Each row in the trace is one stage a single read(fd, buf, 16) passes through: the libc wrapper, the syscall instruction that drops the CPU from ring 3 to ring 0, the KPTI page-table switch, VFS dispatch, ext4, the page cache, the block layer, the NVMe queue, the drive itself, then DMA and copy_to_user on the way back. The cycle counts are realistic estimates, and the totals at the top convert them to wall-clock time.
Run it once with the cache set to hit and note the total — a few microseconds, with the kernel doing everything in memory. Then switch to miss and run again: one stage, waiting on the SSD, swallows the entire budget by four orders of magnitude. Try a socket or a pipe to see how much of the path disappears. Two things should surprise you: how many of these stages strace will never show you, and how expensive even the "free" cache-hit path is next to a plain function call — which is exactly why batching and io_uring exist.
A syscall is a controlled fall
You're not calling a function. You're throwing the CPU into a different universe.
From the program's point of view, read(fd, buf, n) looks like an ordinary function
call into glibc. What actually happens at the bottom of that call is the
syscall instruction — a single byte sequence that pulls a lever the
rest of userspace cannot pull. The CPU's privilege level flips from ring 3 to ring 0; the
GS segment base swaps (so the kernel can find its per-CPU data); the stack pointer is
switched to a per-CPU kernel stack; and execution resumes at the address stored in
MSR_LSTAR, the syscall entry point the kernel installed at boot.

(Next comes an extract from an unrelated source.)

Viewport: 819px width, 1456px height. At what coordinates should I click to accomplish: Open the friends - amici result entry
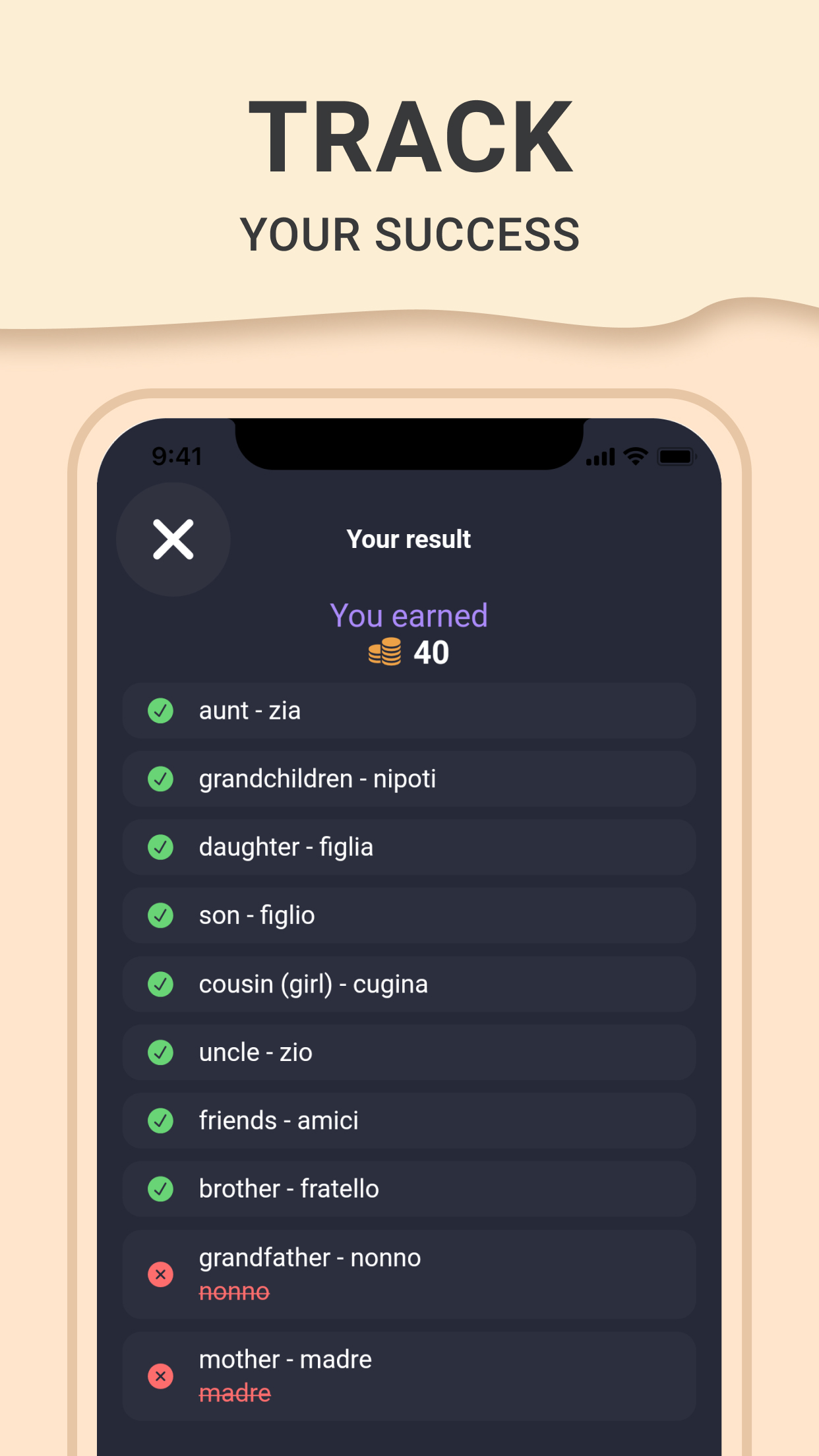click(x=409, y=1121)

None of this is free. On a modern Intel CPU, the bare trap costs about 80–100 cycles each way; with KPTI (the Meltdown mitigation) toggled on it's closer to 250 each way, because the CR3 register has to swap between two distinct page tables — one for userspace, one for the kernel. The TLB rebuilds partially on each switch unless PCID is in use to tag entries by address space. This is why your syscall-heavy benchmark got 5–15% slower after the 2018 kernel updates and never recovered.
read() is a vtable call
The "everything is a file" promise, paid for in indirection.
Once inside the kernel, __x64_sys_read looks up the file descriptor in the
task's open-file table, gets a struct file *, and calls
file->f_op->read_iter(). That f_op is a vtable;
the implementation depends on what the fd refers to. A regular ext4 file dispatches into
ext4_file_read_iter, which calls generic_file_read_iter, which
either hits the page cache or schedules a disk read. A TCP socket dispatches into
tcp_recvmsg, which walks sk_receive_queue for packets. A pipe
dispatches into pipe_read, which reads from a circular buffer and sleeps when
it's empty. The syscall is the same; the universe behind it is not.
This is why read() on a socket "works the same way" as read()
on a file. The VFS — the virtual filesystem layer — exists to make that lie convincing.
And it's why specialised systems like databases sometimes bypass it: a database with its
own page cache wants the kernel to copy bytes from disk into the database's buffer without
passing through the kernel's cache (that's what O_DIRECT does), and a
zero-copy network server wants the kernel to splice bytes from one fd to another without
ever materializing them in userspace (that's what sendfile() and
splice() do).
80,000 cycles in the SSD, 800 everywhere else
Cold reads aren't slow because of the syscall path. They're slow because of physics.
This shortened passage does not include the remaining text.